A Câmara dos Deputados entregou nesta quarta-feira (3) a Medalha Mérito Legislativo de 2025. Criada em 1983, a condecoração homenageia autoridades, personalidades ou instituições, nacionais ou estrangeiras, que tenham prestado serviços relevantes ao Poder Legislativo e ao Brasil. Os agraciados são indicados por líderes partidários e membros da Mesa Diretora.
“A entrega desta condecoração é, em si mesma, uma forma de agradecimento. Além de aplaudir os serviços já prestados, por meio desta comenda os membros da Casa aspiram fomentar a renovação do empenho, estimulando os premiados a continuar suas obras e inspirando outras pessoas a seguir seus passos”, disse o presidente da Câmara, Hugo Motta (Republicanos-PB), na sessão solene de entrega da medalha.
Motta também destacou que as indicações resultaram em uma lista de agraciados plural, que inclui nomes que defendem visões de mundo distintas, mas que buscam a democracia, os direitos humanos, a paz, a liberdade, a justiça e o progresso do país.
Ele ressaltou que as medalhas concedidas a autoridades traduzem não apenas o reconhecimento de seus méritos pessoais, mas também a confiança nos órgãos que integram.
Neste ano, 36 pessoas e entidades foram homenageadas. Entre elas, estavam o presidente do Supremo Tribunal Federal (STF), Edson Fachin, e o procurador-geral da República, Paulo Gonet.
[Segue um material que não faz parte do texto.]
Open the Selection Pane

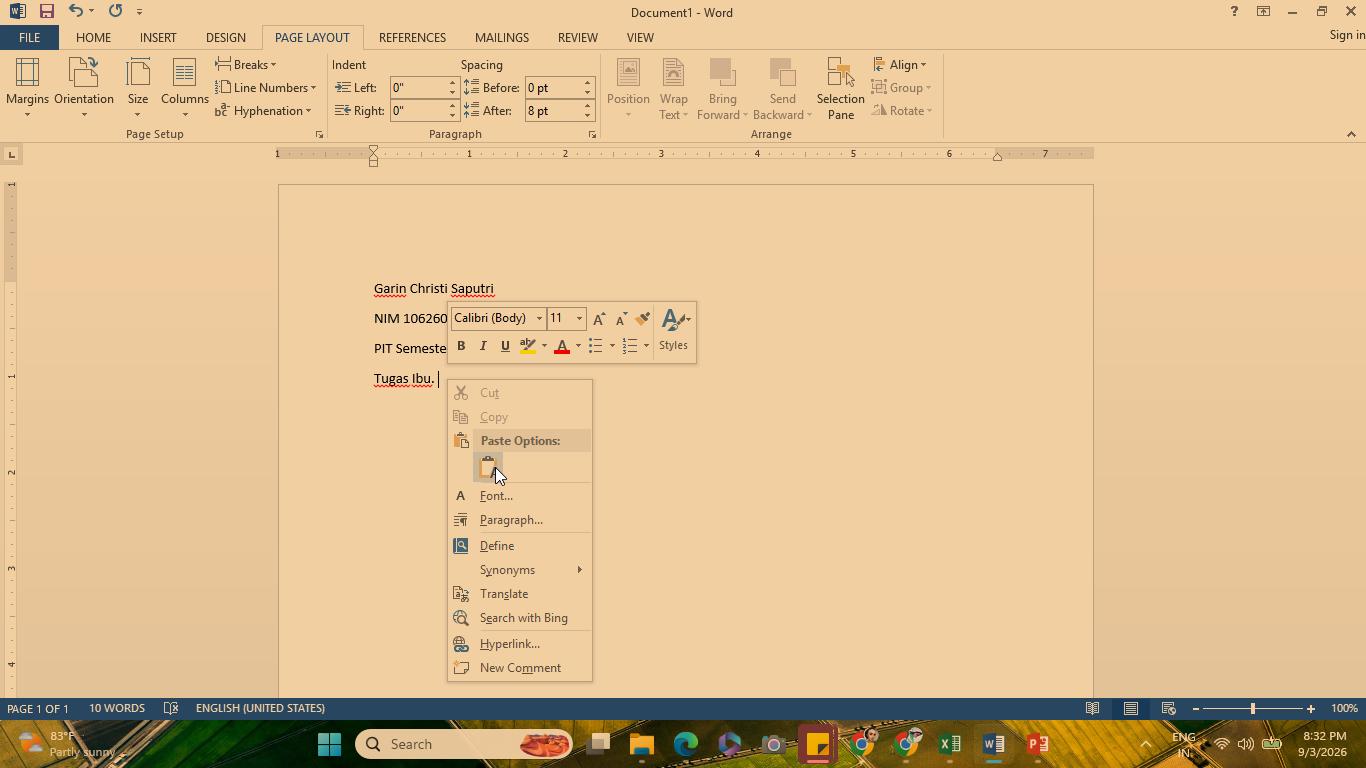840,87
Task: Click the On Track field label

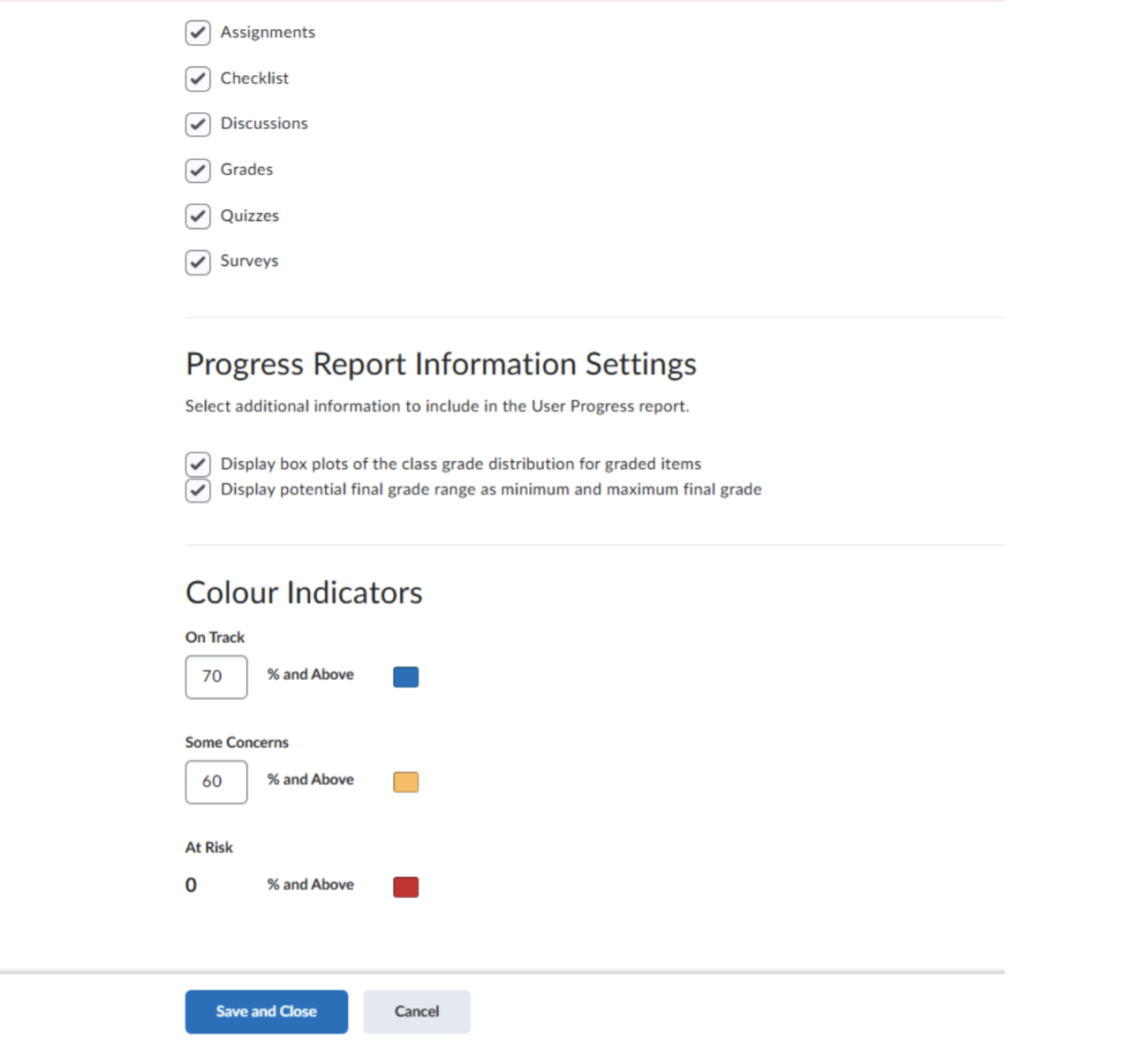Action: 215,638
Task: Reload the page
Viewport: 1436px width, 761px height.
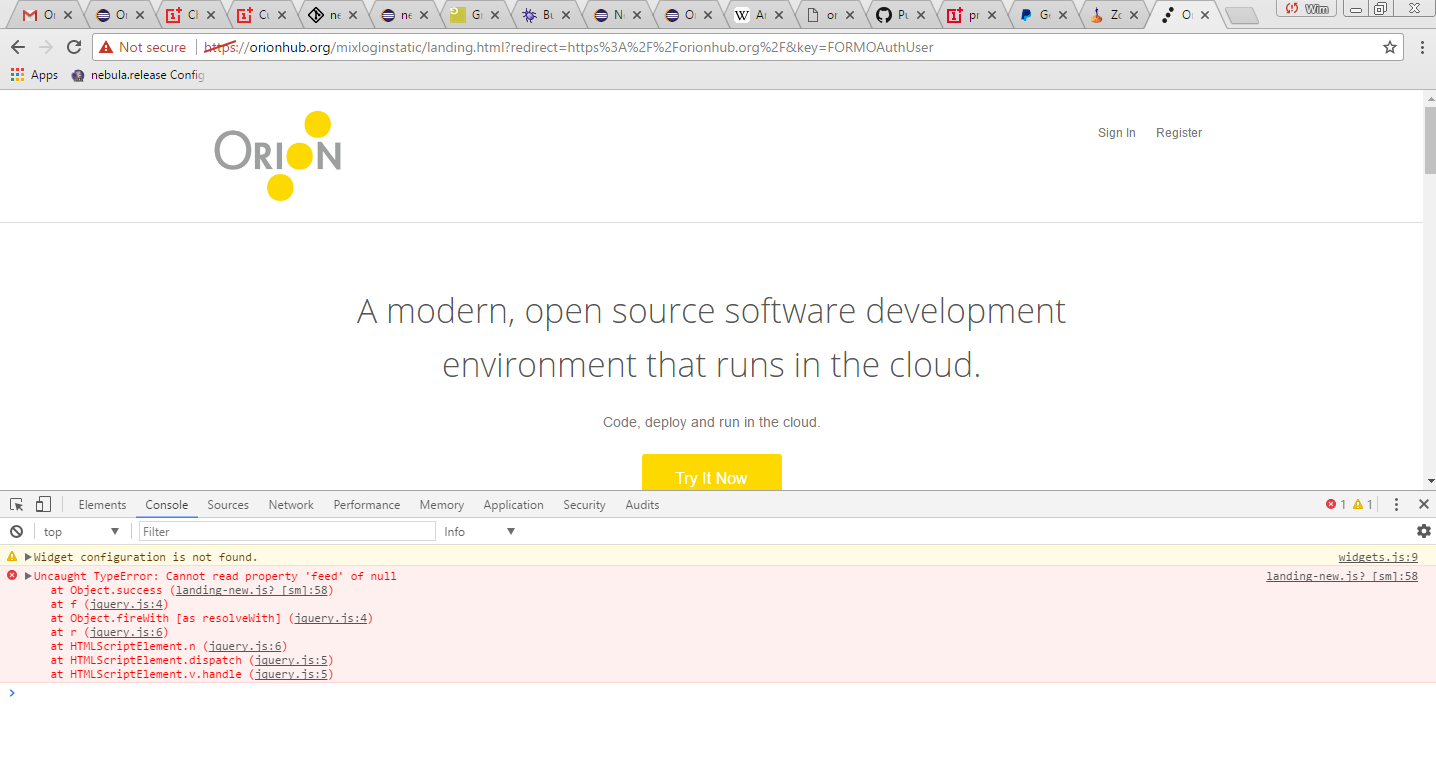Action: click(74, 47)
O presidente da Câmara também indicou o presidente do Tribunal de Contas da União (TCU), Vital do Rêgo, e o ministro do STF Cristiano Zanin, mencionando ter atestado a seriedade e a excelência do trabalho realizado pela cúpula dos Poderes da União.
O 2º secretário da Mesa Diretora, deputado Lula da Fonte (PP-PE), também fez um reconhecimento aos agraciados.
“Cada um dos senhores e das senhoras, em certo momento da história recente do país, realizou um trabalho que transbordou a esfera privada, gerou repercussão pública e fundamentalmente conquistou a admiração do povo brasileiro”, afirmou.
Outros homenageados foram os governadores de Alagoas, Paulo Dantas; e do Maranhão, Carlos Brandão; a diretora de Políticas de Educação do Campo e Educação Escolar Indígena do Ministério da Educação, Maria do Socorro Silva; e a rede de notícias CNN Brasil. Nem todos puderam estar presentes na Câmara.